Service Metric Description
Server CPU usage Processor utilization
Memory usage RAM consumption
Load balancer Response time Time to process API requests
Error rate Percentage of 5xx responses
Scheduler CPU usage Processor utilization
Memory usage RAM consumption
Drain CPU usage Processor utilization
Memory usage RAM consumption
Database CPU usage Processor utilization
Memory usage RAM consumption
Connection count Active DB connections

Message queues»

The Drain service uses a number of different message queues to perform asynchronous processing of certain operations. The main metric you should monitor for the message queues is the queue length. When the drain is operating correctly, messages should be processed very quickly and you should not expect to see large backlogs (hundreds of messages) for long periods of time.

One caveat to this is the webhooks queue. Because webhooks processing involves making lots of requests to your source control system, they can sometimes take several minutes to process. It is not unusual to see small backlogs on the webhooks queue, or messages that take several minutes to process. This is ok as long as the messages are eventually being processed and the queue length is not constantly increasing.

The message queue length is easy to monitor for SQS-based message queues - you can use the ApproximateNumberOfMessagesVisible metric provided by SQS.

For the postgres-based message queue however, you will need telemetry enabled. When telemetry is enabled, we expose the following metrics:

  • postgres_queue.messages.sent (counter) - incremented when a message is sent to the queue.
  • postgres_queue.messages.received (counter) - incremented when a message is received from the queue.
  • postgres_queue.messages.changed_visibility (counter) - incremented when a message visibility is changed.
  • postgres_queue.messages.deleted (counter) - incremented when a message is deleted from the queue.
  • postgres_queue.messages.total (gauge) - total number of messages in the queue.
  • postgres_queue.messages.visible (gauge) - number of visible messages in the queue.

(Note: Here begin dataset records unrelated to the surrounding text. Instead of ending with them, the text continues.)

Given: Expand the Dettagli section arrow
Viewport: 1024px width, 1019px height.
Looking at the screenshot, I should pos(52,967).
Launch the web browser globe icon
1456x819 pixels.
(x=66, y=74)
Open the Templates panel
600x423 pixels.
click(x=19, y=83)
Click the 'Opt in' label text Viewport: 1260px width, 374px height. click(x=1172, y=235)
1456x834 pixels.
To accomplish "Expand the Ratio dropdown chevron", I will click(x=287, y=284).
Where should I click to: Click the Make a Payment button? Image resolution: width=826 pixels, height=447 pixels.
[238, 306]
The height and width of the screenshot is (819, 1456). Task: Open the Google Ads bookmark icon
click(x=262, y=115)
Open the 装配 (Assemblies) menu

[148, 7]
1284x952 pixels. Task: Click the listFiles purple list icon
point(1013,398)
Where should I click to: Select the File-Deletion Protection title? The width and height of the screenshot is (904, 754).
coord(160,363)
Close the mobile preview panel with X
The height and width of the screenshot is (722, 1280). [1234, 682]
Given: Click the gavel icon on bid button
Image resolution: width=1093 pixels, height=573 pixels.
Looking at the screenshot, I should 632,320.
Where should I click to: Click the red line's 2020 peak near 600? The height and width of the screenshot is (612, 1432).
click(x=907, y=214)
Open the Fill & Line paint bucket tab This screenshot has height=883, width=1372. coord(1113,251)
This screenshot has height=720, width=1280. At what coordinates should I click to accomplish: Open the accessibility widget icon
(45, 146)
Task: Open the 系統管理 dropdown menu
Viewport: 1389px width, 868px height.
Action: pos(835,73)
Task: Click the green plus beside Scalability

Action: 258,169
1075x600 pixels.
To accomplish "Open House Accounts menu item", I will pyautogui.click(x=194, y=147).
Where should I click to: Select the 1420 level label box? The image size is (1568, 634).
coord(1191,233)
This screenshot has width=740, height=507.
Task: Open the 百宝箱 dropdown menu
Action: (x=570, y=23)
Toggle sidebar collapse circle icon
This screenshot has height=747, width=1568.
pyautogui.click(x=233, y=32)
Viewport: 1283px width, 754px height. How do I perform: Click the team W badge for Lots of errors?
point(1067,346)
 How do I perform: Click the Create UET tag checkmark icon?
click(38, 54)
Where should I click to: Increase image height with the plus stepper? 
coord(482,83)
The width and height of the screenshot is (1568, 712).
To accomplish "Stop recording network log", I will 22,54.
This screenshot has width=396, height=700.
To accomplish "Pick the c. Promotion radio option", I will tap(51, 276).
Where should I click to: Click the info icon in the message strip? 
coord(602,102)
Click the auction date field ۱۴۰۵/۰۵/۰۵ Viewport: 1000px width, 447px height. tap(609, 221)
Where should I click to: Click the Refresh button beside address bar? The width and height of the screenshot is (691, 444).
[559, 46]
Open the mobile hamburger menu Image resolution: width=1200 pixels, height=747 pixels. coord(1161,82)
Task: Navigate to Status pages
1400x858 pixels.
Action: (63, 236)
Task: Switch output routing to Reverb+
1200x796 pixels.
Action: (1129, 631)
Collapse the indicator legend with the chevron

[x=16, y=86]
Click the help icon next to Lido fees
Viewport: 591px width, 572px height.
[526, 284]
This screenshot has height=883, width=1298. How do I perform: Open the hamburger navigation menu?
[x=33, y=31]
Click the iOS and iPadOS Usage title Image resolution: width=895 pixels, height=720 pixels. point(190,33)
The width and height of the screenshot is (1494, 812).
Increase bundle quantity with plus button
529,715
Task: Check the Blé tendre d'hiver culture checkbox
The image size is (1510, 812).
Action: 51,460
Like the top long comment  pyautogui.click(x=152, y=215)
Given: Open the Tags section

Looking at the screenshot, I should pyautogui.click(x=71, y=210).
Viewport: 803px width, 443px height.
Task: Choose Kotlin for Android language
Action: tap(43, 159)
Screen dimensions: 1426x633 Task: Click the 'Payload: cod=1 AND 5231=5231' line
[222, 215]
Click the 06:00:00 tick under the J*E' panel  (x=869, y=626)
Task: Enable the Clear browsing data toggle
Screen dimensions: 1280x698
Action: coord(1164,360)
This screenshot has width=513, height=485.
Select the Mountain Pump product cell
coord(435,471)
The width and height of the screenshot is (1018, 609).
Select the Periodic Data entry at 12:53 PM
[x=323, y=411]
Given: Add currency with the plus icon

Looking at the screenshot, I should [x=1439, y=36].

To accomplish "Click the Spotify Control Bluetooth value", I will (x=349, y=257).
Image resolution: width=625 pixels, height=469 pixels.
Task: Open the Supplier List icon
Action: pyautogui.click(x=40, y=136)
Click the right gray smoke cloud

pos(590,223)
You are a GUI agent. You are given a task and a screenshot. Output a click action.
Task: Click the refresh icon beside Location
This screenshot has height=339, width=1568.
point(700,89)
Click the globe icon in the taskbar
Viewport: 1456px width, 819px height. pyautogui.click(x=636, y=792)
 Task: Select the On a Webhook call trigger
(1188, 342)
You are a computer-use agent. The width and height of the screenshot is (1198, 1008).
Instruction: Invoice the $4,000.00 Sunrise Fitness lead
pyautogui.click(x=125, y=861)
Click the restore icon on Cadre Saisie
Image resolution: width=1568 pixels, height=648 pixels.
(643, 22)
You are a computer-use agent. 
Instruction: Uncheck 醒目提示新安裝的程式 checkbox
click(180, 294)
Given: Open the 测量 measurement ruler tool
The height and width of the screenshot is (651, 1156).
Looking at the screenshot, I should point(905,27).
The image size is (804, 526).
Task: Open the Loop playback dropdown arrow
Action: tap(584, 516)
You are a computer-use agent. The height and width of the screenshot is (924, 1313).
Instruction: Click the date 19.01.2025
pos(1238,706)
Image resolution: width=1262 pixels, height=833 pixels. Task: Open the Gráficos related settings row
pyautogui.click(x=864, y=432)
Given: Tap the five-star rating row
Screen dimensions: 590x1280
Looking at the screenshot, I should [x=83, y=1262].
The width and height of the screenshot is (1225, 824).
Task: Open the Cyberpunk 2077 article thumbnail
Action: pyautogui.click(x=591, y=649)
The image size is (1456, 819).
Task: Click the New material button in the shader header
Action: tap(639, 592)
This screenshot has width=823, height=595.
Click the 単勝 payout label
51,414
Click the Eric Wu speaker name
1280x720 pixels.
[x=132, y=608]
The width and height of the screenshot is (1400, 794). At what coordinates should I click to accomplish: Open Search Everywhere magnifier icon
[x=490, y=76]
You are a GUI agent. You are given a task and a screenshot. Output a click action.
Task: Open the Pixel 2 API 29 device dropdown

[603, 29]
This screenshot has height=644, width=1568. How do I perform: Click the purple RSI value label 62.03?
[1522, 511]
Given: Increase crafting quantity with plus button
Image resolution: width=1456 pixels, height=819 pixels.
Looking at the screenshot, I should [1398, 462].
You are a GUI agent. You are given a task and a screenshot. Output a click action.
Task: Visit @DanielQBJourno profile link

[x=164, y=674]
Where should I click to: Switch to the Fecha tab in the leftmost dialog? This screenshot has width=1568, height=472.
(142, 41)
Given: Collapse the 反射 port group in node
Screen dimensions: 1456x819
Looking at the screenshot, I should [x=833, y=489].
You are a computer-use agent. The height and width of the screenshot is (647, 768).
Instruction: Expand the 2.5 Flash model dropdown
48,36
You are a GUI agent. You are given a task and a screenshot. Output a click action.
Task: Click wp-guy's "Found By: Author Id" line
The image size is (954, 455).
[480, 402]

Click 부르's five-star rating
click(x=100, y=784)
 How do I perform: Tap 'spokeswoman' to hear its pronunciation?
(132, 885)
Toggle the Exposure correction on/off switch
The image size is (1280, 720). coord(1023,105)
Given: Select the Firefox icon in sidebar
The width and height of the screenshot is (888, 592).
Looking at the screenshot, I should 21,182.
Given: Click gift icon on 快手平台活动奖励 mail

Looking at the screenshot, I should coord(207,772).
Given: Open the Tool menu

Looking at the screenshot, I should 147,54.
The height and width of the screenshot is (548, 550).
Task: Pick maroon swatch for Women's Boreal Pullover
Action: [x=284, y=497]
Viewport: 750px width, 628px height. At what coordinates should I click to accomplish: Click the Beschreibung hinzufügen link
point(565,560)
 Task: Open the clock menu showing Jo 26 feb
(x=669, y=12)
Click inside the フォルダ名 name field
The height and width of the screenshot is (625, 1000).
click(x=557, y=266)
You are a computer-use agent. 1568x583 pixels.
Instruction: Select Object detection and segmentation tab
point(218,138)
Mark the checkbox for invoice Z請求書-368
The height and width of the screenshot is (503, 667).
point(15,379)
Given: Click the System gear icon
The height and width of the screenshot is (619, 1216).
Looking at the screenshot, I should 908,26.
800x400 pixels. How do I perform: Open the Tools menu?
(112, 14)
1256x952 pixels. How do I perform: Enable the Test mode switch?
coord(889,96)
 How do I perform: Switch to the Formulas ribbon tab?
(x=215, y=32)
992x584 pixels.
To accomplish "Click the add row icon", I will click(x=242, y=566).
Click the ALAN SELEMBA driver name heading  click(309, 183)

Worker Pool Controller (Kubernetes)»

For Kubernetes worker pool deployments, you can monitor the worker pool controller using Prometheus metrics. These metrics are available in the spacelift_workerpool_controller namespace. See the Controller metrics section for more details.

Metric Description
spacelift_workerpool_controller_run_startup_duration_seconds (histogram) Time between when a job assignment is received and the worker container is started
spacelift_workerpool_controller_worker_creation_errors_total (counter) Total number of worker creation errors
spacelift_workerpool_controller_worker_idle_total (gauge) Number of idle workers
spacelift_workerpool_controller_worker_total (gauge) Total number of workers

Telemetry»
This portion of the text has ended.